__Work required__: Could you copy every line from the material below in which "logo" appears?

__The records__:

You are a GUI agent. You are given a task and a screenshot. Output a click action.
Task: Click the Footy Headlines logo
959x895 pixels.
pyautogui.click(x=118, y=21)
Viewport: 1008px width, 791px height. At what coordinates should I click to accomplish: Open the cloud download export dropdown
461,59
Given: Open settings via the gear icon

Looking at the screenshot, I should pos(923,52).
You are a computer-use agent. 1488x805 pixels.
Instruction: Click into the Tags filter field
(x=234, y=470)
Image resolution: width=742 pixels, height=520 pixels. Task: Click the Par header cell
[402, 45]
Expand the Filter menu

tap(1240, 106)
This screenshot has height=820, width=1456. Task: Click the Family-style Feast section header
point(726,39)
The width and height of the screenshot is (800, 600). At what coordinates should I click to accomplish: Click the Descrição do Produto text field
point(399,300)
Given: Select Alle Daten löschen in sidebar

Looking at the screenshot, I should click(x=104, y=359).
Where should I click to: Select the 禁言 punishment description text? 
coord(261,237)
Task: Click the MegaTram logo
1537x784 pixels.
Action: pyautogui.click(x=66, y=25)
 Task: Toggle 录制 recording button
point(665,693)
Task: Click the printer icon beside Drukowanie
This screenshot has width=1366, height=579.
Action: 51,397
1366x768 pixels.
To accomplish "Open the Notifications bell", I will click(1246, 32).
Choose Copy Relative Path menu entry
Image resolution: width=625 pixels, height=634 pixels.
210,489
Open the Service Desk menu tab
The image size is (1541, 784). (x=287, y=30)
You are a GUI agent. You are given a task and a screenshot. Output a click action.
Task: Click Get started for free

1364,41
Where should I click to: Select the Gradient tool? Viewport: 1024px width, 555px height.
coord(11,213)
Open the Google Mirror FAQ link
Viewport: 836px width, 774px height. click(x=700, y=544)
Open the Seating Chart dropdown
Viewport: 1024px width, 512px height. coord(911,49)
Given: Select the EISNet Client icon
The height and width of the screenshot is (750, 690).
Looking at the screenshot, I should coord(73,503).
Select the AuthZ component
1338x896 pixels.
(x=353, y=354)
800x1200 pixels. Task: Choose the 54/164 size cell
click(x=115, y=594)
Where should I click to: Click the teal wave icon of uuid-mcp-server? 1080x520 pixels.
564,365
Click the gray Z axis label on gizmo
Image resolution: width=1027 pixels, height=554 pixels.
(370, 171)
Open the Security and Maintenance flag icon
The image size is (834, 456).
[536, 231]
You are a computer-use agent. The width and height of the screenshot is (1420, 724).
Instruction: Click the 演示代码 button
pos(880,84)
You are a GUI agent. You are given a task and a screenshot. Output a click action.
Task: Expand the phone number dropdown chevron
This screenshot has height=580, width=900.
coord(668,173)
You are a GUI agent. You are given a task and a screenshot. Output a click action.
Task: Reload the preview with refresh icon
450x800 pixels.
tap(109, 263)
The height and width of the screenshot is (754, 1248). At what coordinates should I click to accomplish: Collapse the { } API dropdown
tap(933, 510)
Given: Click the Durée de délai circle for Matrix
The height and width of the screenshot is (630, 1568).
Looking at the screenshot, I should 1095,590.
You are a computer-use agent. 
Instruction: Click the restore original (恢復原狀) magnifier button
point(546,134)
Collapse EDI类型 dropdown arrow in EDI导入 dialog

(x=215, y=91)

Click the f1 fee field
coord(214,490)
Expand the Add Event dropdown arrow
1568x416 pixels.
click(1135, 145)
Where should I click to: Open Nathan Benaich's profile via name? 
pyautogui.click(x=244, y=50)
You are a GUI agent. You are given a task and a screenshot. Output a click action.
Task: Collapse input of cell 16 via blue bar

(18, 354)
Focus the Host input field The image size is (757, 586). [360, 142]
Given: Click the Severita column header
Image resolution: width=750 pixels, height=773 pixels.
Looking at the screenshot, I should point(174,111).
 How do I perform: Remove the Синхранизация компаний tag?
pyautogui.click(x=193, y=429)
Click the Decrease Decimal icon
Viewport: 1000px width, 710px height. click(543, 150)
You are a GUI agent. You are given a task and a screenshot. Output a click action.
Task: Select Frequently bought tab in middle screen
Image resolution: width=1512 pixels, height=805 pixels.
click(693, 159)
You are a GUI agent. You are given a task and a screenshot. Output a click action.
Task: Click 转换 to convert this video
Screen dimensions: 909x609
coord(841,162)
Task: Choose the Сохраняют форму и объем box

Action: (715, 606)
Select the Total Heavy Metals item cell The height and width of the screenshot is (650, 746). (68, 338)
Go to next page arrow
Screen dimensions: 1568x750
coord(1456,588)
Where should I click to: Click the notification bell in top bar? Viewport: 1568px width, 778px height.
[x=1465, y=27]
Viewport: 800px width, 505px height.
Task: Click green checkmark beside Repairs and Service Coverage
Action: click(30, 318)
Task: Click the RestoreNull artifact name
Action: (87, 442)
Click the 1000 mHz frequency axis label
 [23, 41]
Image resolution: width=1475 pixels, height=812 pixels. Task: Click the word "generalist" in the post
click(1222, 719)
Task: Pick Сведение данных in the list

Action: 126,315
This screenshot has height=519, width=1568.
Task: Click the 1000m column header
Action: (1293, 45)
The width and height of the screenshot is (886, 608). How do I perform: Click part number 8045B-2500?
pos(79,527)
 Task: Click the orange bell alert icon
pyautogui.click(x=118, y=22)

__Answer box__:
Task: Click the Footy Headlines logo
Task: Click the MegaTram logo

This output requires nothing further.